A short note on periodical Germ, Thoughts towards Nature in Poetry, Literature, and Art

Germ, Thoughts towards Nature in Poetry, Literature, and Art is a periodical established by Pre-Raphaelite Brotherhood to express their ideas and views on art. It ran for four issues, of which the first issue appeared on 1 January 1850 and the last appeared on 30 April 1850; and the last two were renamed Art and Poetry, Being Thoughts towards Nature. On the cover of each number appears a sonnet composed by WMR. It was edited by W. M. Rossetti.

The title of the periodical The Germ refers to the Pre-Raphaelite belief in the importance of nature (a germ is a seed) and of the human imagination, as implied by the phrase “the germ of an idea”. They hoped that the magazine would be a seed from which new creative ideas would grow. It was subtitled thoughts towards nature in art and literature to emphasize the editors’ belief that poetry and art should be closely intertwined.

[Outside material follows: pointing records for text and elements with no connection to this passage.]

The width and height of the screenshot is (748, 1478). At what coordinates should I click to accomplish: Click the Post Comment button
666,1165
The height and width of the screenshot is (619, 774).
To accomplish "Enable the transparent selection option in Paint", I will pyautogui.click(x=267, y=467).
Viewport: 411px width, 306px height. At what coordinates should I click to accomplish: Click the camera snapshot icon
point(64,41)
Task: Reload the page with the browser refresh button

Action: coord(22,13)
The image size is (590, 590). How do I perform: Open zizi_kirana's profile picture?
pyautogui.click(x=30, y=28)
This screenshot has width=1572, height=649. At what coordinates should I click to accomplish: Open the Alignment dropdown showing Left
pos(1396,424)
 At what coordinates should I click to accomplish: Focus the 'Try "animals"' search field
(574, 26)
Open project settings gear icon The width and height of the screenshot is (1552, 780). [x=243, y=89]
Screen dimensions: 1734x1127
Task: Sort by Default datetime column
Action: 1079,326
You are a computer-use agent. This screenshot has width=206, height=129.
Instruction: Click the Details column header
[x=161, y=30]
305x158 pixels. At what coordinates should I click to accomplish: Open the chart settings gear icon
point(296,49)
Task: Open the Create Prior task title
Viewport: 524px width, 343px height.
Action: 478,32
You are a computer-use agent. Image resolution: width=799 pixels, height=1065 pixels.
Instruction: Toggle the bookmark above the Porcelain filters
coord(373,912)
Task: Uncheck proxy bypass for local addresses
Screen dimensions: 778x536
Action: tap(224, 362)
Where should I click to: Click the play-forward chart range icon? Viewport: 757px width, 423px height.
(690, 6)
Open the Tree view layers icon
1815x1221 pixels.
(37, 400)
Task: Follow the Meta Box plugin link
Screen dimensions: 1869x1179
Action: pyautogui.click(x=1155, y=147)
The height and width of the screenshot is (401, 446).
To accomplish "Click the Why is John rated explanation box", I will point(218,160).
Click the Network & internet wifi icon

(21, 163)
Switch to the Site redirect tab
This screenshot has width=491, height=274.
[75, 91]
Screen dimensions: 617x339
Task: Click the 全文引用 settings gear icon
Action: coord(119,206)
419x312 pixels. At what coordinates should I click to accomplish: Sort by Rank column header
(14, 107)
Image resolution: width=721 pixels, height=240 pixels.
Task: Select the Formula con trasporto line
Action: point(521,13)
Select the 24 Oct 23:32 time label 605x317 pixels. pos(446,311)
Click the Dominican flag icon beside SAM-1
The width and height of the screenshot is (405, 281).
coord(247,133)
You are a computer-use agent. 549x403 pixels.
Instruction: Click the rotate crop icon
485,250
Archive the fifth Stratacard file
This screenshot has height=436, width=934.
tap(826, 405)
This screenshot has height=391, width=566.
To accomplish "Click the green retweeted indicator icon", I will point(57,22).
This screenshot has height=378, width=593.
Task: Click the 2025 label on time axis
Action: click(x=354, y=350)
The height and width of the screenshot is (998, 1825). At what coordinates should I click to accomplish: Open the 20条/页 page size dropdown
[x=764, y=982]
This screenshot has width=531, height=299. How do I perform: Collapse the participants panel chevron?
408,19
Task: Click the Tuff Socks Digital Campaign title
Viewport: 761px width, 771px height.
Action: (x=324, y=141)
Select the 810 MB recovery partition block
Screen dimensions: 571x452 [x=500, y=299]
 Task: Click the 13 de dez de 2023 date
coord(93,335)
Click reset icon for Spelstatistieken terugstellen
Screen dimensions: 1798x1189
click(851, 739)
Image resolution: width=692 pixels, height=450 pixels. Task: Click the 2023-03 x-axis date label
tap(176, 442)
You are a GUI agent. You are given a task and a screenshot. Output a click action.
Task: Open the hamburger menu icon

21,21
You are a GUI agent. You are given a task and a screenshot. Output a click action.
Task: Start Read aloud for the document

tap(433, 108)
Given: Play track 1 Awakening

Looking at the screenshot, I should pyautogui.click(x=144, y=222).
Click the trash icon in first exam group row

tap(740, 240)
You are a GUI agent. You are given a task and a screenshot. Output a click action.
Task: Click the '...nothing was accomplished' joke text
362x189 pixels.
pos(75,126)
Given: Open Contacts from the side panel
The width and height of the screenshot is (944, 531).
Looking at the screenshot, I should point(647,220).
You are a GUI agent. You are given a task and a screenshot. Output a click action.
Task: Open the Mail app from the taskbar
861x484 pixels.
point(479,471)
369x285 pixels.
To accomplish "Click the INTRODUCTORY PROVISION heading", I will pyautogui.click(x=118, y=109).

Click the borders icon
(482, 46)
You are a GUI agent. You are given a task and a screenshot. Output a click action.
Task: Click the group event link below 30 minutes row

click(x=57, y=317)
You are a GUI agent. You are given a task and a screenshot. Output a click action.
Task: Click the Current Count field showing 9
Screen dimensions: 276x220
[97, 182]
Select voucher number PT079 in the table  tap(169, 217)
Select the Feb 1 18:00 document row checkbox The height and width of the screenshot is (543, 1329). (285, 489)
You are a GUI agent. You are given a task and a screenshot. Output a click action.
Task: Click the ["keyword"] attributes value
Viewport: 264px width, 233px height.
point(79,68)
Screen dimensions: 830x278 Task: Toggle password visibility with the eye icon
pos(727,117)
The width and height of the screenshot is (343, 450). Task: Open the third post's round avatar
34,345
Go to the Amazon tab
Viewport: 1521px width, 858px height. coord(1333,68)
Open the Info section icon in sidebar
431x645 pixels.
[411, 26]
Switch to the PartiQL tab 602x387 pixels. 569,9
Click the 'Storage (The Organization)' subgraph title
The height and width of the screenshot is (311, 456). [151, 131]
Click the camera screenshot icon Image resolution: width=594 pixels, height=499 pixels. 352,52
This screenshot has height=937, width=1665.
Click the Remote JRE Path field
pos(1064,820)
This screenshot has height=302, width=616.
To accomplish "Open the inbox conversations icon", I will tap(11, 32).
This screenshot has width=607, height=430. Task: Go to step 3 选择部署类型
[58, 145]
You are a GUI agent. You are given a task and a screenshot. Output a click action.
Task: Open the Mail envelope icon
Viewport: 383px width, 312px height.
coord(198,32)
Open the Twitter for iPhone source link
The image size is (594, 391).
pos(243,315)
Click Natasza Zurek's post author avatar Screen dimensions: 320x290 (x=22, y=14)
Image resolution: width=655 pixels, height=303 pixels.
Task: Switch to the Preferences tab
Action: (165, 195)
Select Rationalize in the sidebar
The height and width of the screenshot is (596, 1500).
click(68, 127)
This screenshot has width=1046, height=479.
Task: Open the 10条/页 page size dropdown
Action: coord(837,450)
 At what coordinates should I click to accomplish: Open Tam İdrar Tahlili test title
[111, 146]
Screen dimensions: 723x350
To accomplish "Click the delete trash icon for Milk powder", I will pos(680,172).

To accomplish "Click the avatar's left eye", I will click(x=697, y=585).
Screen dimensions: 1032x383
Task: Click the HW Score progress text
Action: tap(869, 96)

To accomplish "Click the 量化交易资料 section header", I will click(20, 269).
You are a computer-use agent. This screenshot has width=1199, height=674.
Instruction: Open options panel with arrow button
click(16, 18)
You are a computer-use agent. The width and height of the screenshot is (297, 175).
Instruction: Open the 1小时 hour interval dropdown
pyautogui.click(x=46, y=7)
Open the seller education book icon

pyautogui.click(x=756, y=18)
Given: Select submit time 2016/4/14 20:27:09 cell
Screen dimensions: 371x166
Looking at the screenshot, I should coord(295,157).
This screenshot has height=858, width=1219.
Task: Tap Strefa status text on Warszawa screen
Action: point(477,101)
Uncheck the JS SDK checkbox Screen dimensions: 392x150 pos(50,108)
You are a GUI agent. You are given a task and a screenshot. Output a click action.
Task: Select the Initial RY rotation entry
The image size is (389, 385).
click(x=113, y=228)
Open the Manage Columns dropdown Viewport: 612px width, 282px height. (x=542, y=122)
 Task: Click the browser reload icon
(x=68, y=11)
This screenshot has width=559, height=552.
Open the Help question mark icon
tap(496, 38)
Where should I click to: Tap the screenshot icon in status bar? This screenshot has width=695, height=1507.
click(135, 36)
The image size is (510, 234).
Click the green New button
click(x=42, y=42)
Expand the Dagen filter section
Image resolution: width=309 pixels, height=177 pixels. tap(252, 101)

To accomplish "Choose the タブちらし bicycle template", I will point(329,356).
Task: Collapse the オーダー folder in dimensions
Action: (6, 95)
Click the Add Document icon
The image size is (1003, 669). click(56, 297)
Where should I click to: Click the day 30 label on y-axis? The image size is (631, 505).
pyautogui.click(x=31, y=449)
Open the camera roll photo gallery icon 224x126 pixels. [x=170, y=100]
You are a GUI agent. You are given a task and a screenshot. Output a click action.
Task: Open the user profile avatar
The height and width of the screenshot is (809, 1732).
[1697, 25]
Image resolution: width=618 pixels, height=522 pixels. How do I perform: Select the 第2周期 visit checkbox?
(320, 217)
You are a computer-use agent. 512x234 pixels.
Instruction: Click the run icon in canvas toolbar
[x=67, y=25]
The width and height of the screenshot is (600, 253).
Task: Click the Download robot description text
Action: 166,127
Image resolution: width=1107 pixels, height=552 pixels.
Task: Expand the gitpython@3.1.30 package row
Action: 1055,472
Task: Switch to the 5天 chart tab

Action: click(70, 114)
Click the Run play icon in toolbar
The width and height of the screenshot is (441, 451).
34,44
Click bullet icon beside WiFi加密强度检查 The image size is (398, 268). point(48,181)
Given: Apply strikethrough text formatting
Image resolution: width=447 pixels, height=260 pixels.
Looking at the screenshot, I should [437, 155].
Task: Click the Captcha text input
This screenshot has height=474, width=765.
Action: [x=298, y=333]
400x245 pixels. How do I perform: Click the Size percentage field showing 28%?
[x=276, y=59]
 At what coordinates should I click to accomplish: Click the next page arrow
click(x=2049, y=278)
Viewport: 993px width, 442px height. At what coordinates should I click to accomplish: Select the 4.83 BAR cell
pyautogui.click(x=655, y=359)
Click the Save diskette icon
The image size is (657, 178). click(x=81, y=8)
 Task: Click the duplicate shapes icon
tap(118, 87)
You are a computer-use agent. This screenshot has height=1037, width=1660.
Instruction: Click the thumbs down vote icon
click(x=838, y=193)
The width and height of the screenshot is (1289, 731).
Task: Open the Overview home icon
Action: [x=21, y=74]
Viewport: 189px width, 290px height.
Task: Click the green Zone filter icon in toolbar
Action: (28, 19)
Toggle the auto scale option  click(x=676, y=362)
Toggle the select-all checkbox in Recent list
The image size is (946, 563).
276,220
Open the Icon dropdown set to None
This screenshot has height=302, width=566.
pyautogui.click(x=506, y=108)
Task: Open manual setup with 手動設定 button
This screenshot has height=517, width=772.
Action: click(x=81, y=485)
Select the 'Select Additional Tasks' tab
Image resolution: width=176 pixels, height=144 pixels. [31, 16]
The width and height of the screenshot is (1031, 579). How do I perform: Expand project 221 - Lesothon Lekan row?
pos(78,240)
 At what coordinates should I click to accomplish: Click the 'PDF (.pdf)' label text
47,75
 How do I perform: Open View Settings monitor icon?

It contained works by D. G. Rossetti (including ‘The Blessed Damozel’ and ‘Hand and Soul’), Christina Rossetti, Coventry Patmore, Ford Madox Brown (1821–93), William Bell Scott, Thomas Woolner, James Collinson, and others. It provided a brief but significant platform for the aims and ideals of the early years of the Brotherhood and was credited by W. M. Rossetti as the inspiration behind William Morris’s continuation of Pre-Raphaelite impetus in the Oxford and Cambridge Magazine (1856).